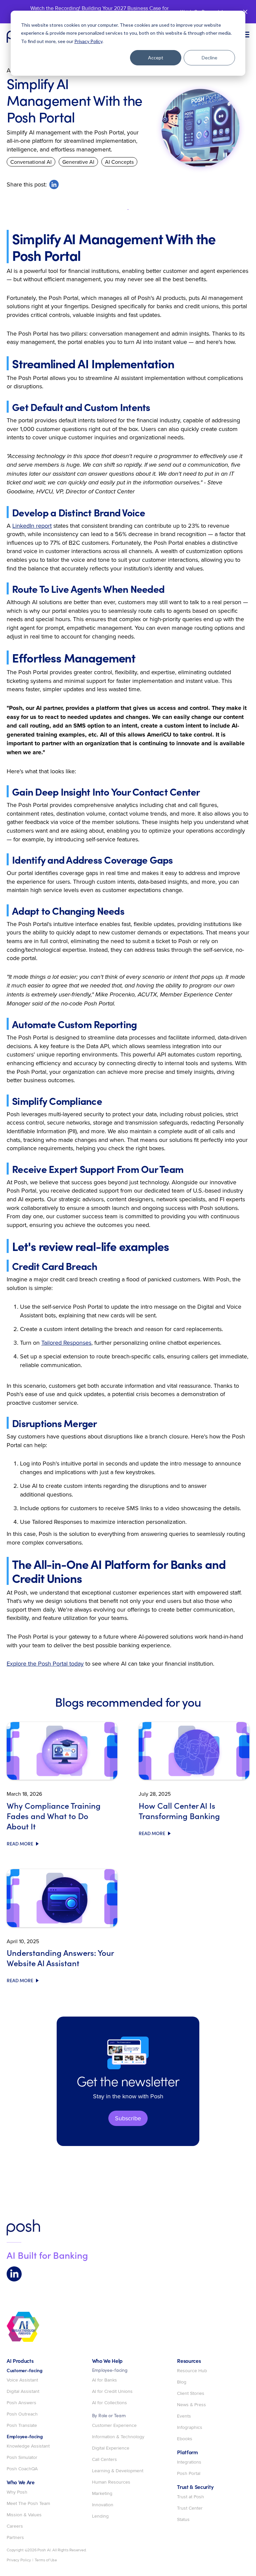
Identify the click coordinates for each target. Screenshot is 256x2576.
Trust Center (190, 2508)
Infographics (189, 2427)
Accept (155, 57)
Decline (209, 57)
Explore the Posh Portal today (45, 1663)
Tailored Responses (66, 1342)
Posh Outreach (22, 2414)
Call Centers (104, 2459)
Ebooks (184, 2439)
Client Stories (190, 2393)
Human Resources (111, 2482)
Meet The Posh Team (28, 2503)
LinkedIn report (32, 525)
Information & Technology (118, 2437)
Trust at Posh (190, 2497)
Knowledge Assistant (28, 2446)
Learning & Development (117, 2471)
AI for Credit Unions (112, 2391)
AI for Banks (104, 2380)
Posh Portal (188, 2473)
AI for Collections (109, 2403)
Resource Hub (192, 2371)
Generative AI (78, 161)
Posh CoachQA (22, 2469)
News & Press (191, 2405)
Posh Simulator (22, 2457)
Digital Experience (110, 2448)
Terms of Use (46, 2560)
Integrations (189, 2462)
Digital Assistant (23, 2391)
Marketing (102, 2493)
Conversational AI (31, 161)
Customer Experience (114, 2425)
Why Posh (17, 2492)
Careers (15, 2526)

══════════════════════════════

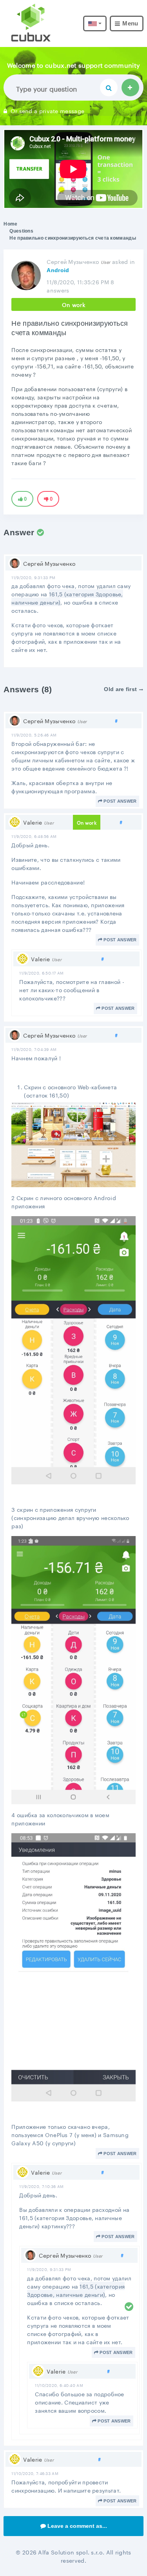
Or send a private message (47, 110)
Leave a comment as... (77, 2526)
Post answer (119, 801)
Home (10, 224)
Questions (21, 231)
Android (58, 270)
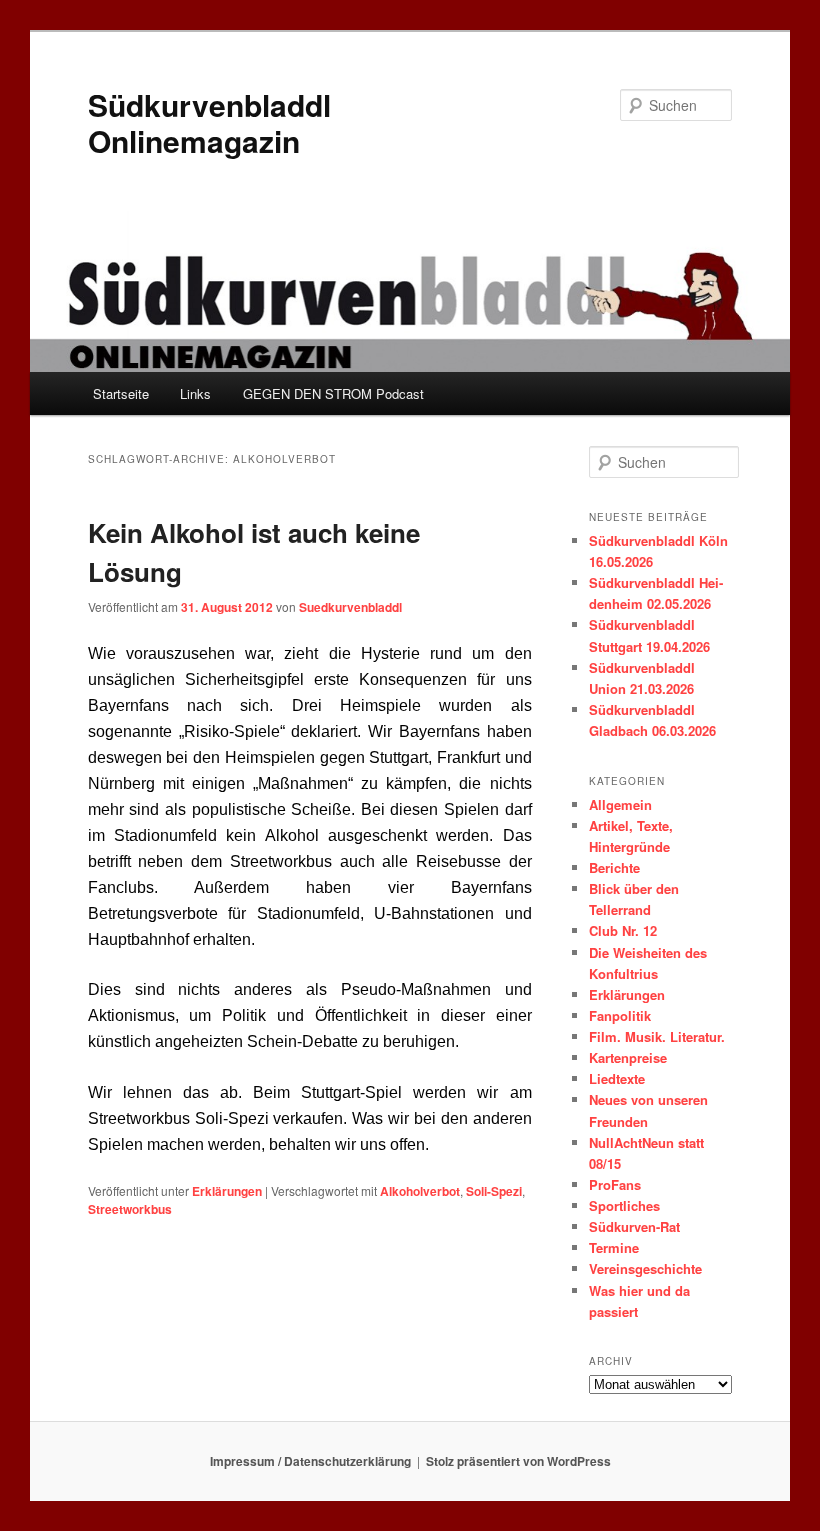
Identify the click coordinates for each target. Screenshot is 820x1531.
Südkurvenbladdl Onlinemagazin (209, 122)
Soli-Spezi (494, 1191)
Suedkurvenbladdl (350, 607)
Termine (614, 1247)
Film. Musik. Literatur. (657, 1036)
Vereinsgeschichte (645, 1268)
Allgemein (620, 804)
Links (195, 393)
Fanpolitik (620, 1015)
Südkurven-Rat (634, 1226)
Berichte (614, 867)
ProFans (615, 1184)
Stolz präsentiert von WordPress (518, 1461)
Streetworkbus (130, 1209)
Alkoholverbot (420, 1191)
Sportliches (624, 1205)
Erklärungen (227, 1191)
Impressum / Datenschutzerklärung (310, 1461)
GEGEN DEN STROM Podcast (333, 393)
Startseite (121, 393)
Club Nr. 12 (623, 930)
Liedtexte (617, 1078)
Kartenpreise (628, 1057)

══════════════════════════════

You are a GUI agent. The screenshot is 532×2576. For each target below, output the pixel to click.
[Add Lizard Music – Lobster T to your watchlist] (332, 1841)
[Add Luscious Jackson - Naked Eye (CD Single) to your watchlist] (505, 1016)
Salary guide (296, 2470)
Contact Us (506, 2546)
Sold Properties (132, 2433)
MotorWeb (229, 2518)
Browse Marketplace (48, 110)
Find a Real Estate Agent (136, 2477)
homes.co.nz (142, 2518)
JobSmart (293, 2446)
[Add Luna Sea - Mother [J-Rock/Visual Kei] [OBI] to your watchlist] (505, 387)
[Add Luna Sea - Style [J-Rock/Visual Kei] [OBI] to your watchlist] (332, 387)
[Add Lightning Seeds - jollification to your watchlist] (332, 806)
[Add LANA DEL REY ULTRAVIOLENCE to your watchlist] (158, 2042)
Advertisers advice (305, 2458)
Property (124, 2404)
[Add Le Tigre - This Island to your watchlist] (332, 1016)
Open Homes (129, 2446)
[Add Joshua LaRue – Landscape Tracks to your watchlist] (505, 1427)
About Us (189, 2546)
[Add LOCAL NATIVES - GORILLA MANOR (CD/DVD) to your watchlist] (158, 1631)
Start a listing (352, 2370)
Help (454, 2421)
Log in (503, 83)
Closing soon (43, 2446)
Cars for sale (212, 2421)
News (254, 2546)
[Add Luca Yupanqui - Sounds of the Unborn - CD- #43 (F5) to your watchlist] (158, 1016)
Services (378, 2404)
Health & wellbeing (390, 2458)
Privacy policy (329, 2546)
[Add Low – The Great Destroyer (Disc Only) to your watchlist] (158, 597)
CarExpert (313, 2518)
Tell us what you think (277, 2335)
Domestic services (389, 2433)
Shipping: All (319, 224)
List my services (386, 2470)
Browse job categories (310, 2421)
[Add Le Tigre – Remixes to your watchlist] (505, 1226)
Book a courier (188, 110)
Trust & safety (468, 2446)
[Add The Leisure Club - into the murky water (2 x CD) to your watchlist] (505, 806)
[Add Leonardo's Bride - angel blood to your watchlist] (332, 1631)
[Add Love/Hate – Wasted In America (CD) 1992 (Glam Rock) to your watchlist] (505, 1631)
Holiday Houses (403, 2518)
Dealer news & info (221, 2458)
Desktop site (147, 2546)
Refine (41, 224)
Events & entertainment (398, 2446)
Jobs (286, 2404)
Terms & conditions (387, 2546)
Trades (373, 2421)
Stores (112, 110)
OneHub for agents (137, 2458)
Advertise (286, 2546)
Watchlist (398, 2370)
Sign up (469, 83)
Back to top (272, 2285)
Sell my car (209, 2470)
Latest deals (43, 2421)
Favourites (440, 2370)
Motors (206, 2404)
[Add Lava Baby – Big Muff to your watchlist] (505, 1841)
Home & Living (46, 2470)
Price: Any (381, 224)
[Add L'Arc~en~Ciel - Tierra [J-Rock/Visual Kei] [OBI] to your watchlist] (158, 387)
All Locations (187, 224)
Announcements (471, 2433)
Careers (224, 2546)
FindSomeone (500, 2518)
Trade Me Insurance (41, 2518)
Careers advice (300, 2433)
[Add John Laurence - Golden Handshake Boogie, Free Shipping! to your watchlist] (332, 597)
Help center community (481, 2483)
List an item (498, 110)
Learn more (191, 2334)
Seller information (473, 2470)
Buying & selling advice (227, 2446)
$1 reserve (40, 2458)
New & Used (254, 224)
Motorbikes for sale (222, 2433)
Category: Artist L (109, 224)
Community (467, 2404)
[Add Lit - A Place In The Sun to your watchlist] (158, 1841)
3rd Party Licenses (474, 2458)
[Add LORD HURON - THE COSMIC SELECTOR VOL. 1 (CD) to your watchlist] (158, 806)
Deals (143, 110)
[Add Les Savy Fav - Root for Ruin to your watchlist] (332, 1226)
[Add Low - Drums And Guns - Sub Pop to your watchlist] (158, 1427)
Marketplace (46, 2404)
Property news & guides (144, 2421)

══════════════════════════════

▶ _WHAT THIS TASK INVOLVES_
What is asked for is an exact copy of the lines above from the one containing "Help center community (481, 2483)" through the one containing "[Add Les Savy", and only those.

▶ _SOLUTION TO THE EXERCISE_
Help center community (481, 2483)
List an item (498, 110)
Learn more (191, 2334)
Seller information (473, 2470)
Buying & selling advice (227, 2446)
$1 reserve (40, 2458)
New & Used (254, 224)
Motorbikes for sale (222, 2433)
Category: Artist L (109, 224)
Community (467, 2404)
[Add Lit - A Place In The Sun to your watchlist] (158, 1841)
3rd Party Licenses (474, 2458)
[Add LORD HURON - THE COSMIC SELECTOR VOL. 1 (CD) to your watchlist] (158, 806)
Deals (143, 110)
[Add Les Savy Fav - Root for Ruin to your watchlist] (332, 1226)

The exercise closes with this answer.